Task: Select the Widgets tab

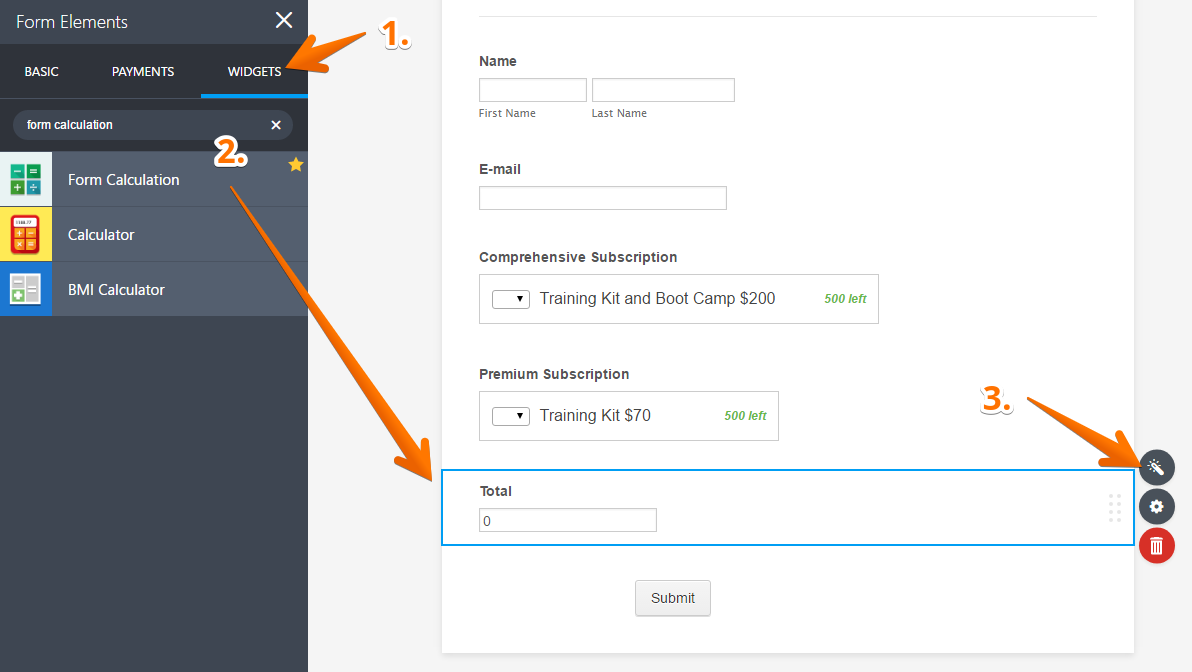Action: [x=254, y=72]
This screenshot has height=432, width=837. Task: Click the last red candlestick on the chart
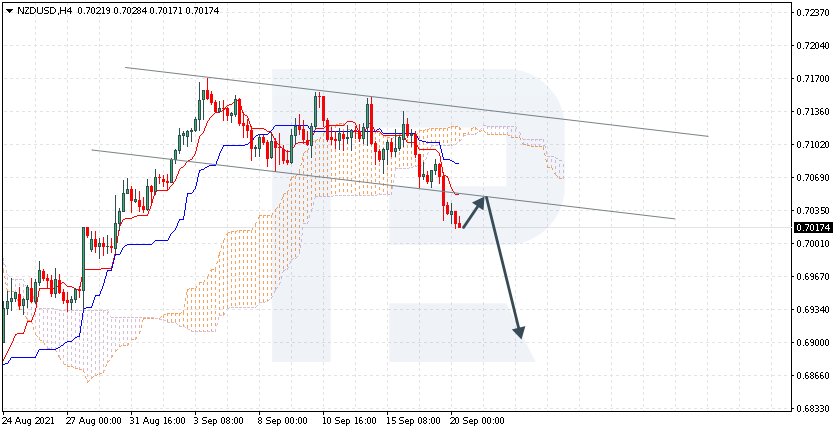pos(459,220)
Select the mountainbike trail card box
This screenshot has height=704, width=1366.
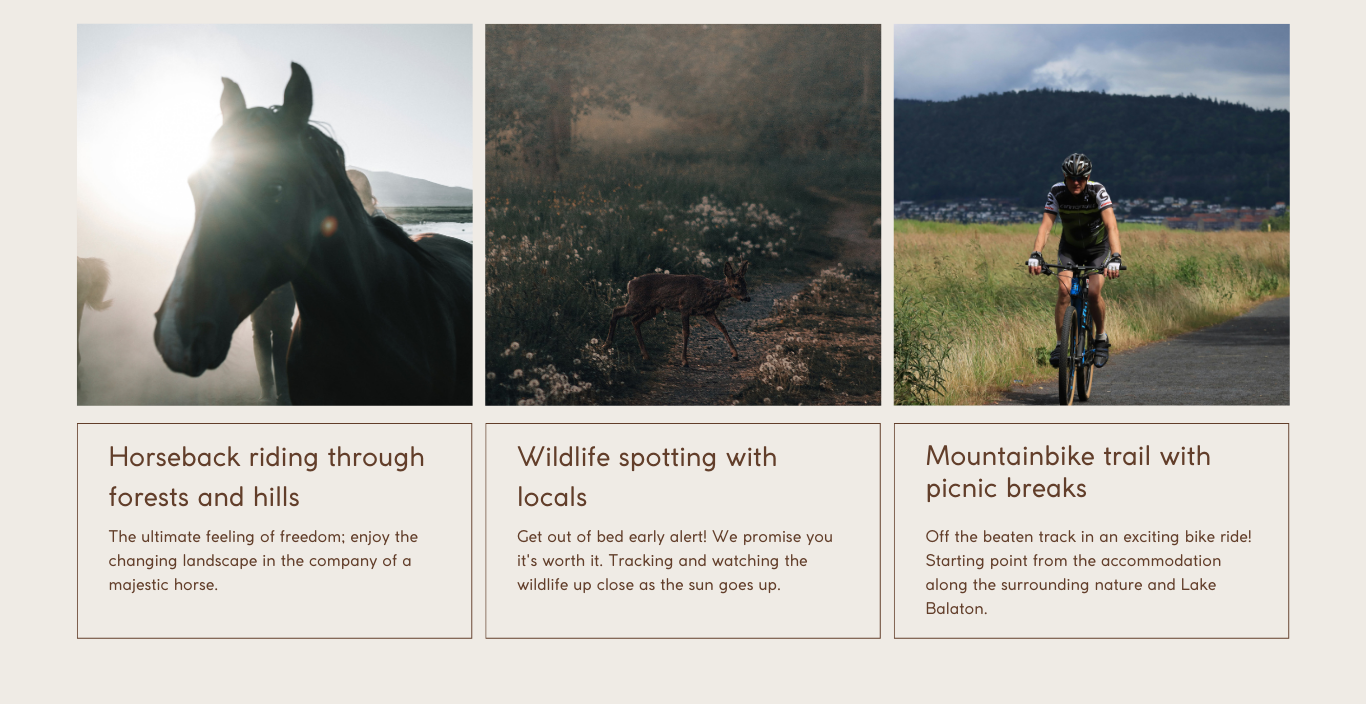pyautogui.click(x=1092, y=531)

═══

Exercise details – Can you format the entries, from the line with "Select the mountainbike trail card box" through the end of the entries, as a two-column CSV with the headers instruction and location? Put one row per entry, with each field in double quotes and line breaks replaced by spaces, and omit the pictures.

Full output –
instruction,location
"Select the mountainbike trail card box This screenshot has height=704, width=1366.","pyautogui.click(x=1092, y=531)"